Ball- Originally wooden knots carved from trees. Later were sewn from buckskin or other animal hide. No standard size. The home team furnishes the ball.
A game played by Muskogee Indians as narrated in A Narrative of the Military Actions of Colonel Mann us Willitt (1831)
On the morning of the play, the players on both sides paint and decorate themselves, in the same manner as when they are going to war. Thus decorated and stripped of all clothing as would encumber them, they set out for their appointed field. The time of their arrival is so contrived, that the parties arrive near the field at the same time; and when they get within a mile, in a direction opposite to each other, you hear the sound of the war song, and the yell; when presently, the parties appear in full trot, as if fiercely about to encounter in fight... each player places himself opposite to his antagonist. The rackets, which they use are then laid against each other, in the center of the ground appointed for the game.... The play is commenced by the balls being thrown up on the air, from the center; every player then, with his rackets, of which each has two, endeavors to catch the ball, and throw it between the poles; each side laboring to throw it between the poles towards their own towns; and every time this can be accomplished, it counts 1. The game is usually from 12 to 20 ... Large bets were made on these occasions; and great strength, agility, and dexterity are displayed. Throughout the whole of the game the women are constantly on the alert, with bottles and gourds filled with drink, watching every opportunity to supply the players.

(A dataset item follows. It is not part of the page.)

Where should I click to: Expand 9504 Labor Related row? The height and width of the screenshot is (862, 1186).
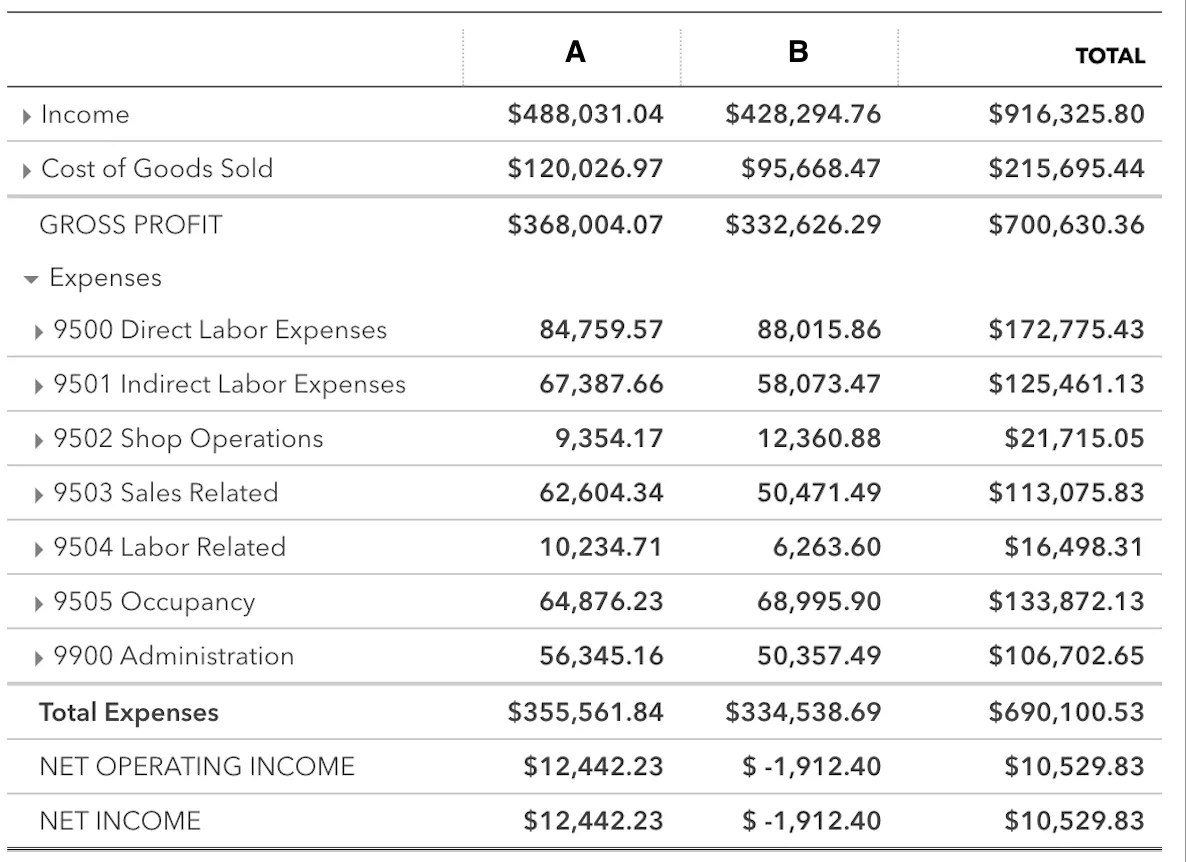[x=39, y=549]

A game played by Choctaw Indians as narrated by George Catlin in North American Indians (1841)
In these desperate struggles for the ball, when it is up where hundreds are running together and leaping, actually over each other's heads, and darting between their adversary's legs, tripping and throwing, and foiling each other in every possible manner, and every voice raised to the highest key, in a shrill, yelps, and barks! ... In these struggles, every mode is used that can be devised, to oppose the progress of the foremost, who is likely to get the ball; and these obstructions often meet desperate individual resistance, which terminates in a violent scuffle.... There are times when the ball gets to the ground, and such a confused mass rushing together around it, and knocking their sticks together, without the possibility of anyone getting or seeing it... when the condensed mass of ball sticks, and shins, and bloody noses, is carried around the different parts of the ground, for a quarter of an hour at a time, without anyone of the mass being able to see the ball.